> **What the task requires**: Lay out the lines of the records below as a numbered list, omitting any blank lines. Leave the pictures out of your answer.

> **Extracted data**:
----------
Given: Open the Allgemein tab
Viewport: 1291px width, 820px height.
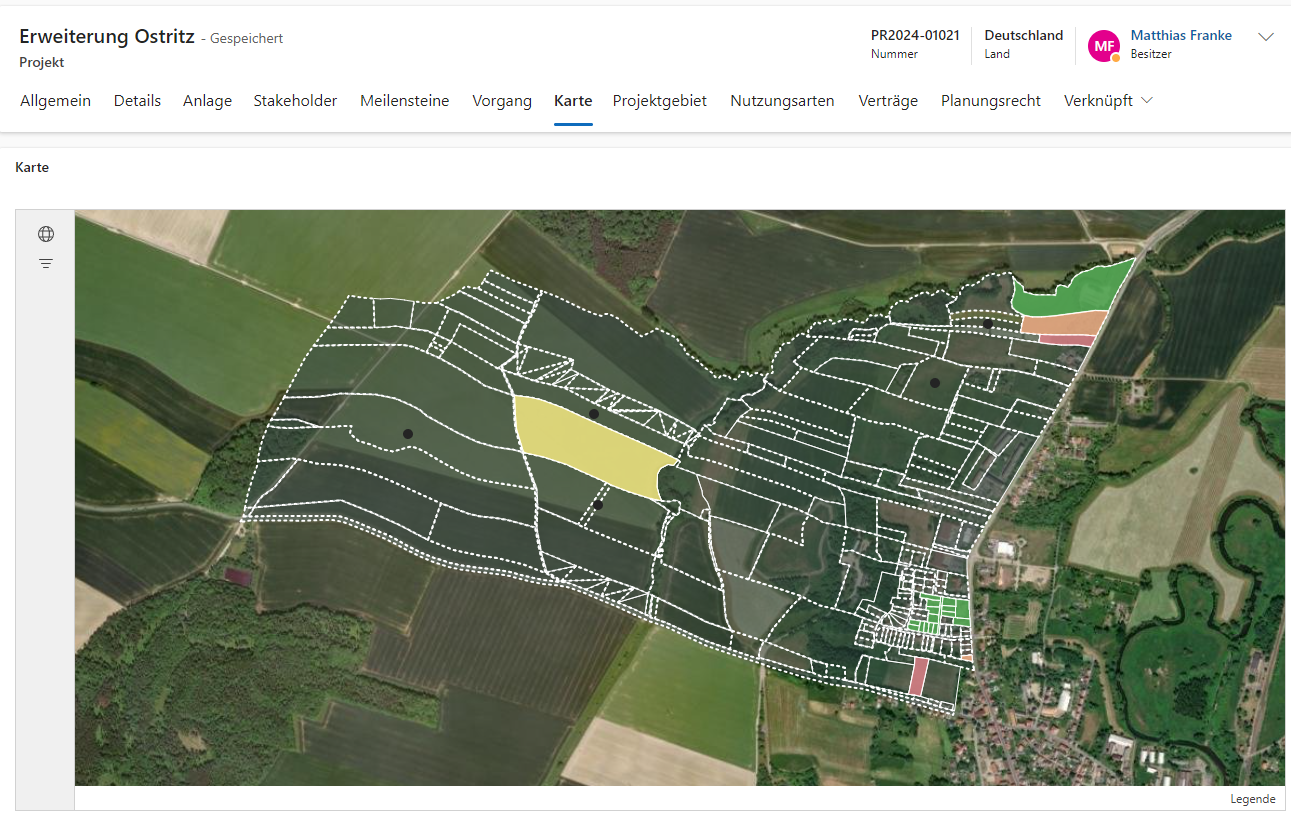Looking at the screenshot, I should (55, 101).
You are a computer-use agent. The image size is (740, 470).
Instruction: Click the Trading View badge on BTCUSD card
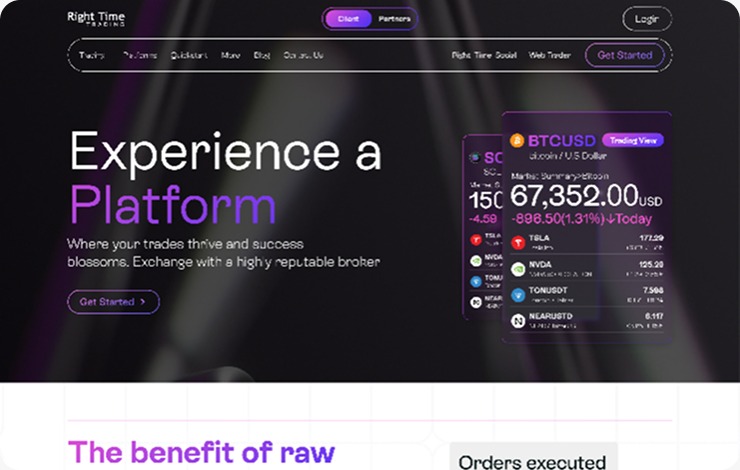click(x=633, y=140)
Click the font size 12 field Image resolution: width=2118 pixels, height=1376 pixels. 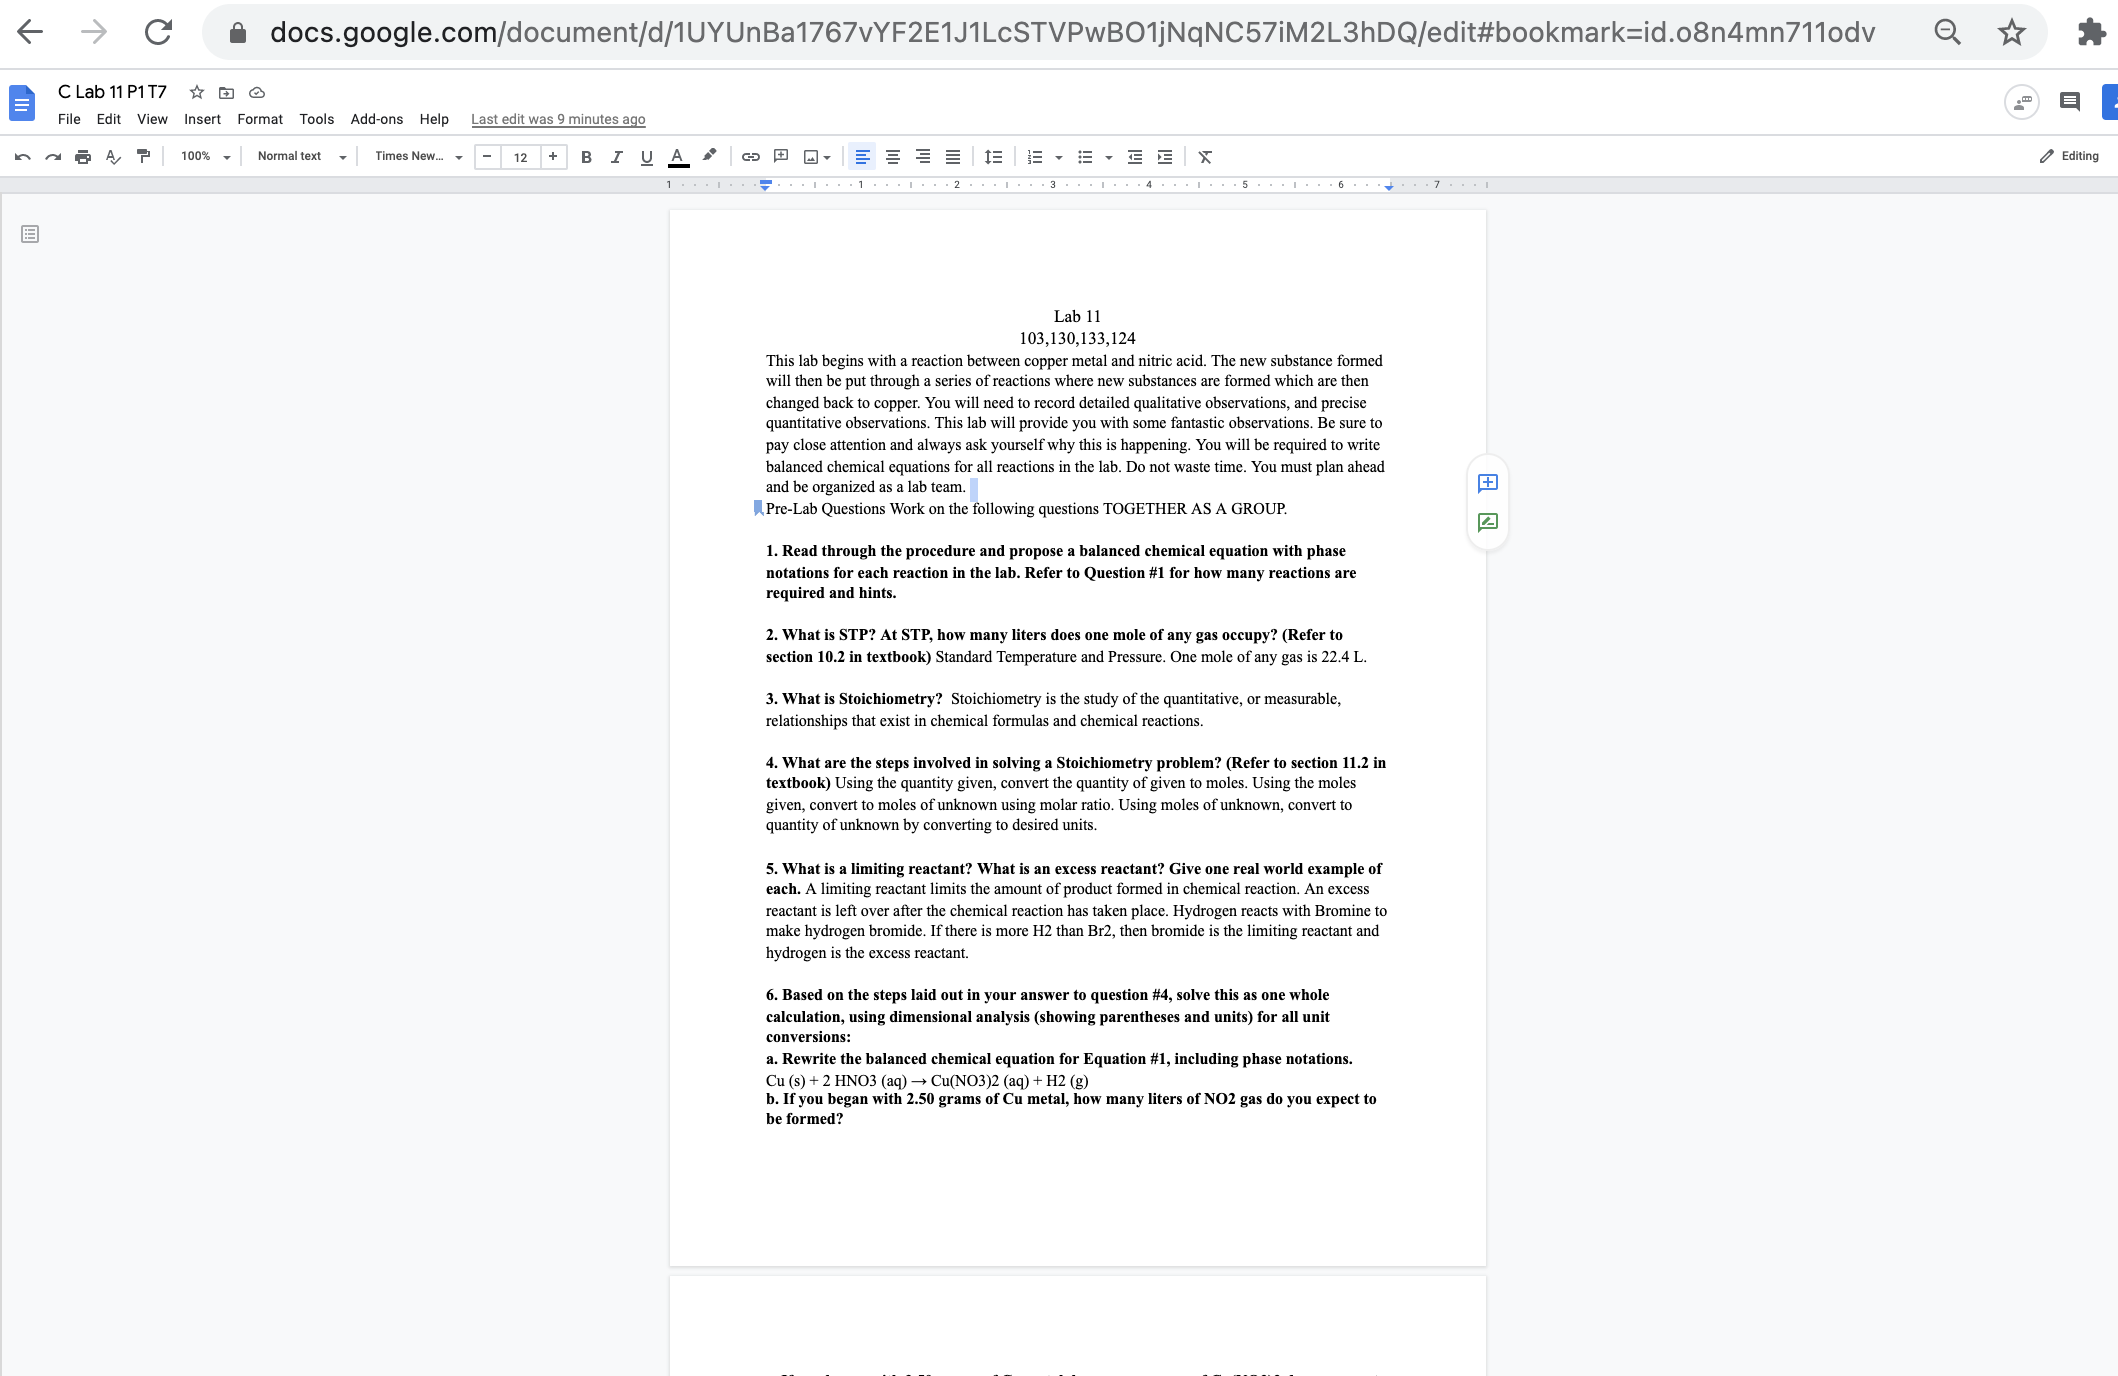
----------
> **Written response**:
1. Given: Open the Allgemein tab
2. Viewport: 1291px width, 820px height.
3. Looking at the screenshot, I should (55, 101).
4. You are a computer-use agent. The image size is (740, 470).
5. Instruction: Click the Trading View badge on BTCUSD card
6. click(x=633, y=140)
7. Click the font size 12 field Image resolution: width=2118 pixels, height=1376 pixels. 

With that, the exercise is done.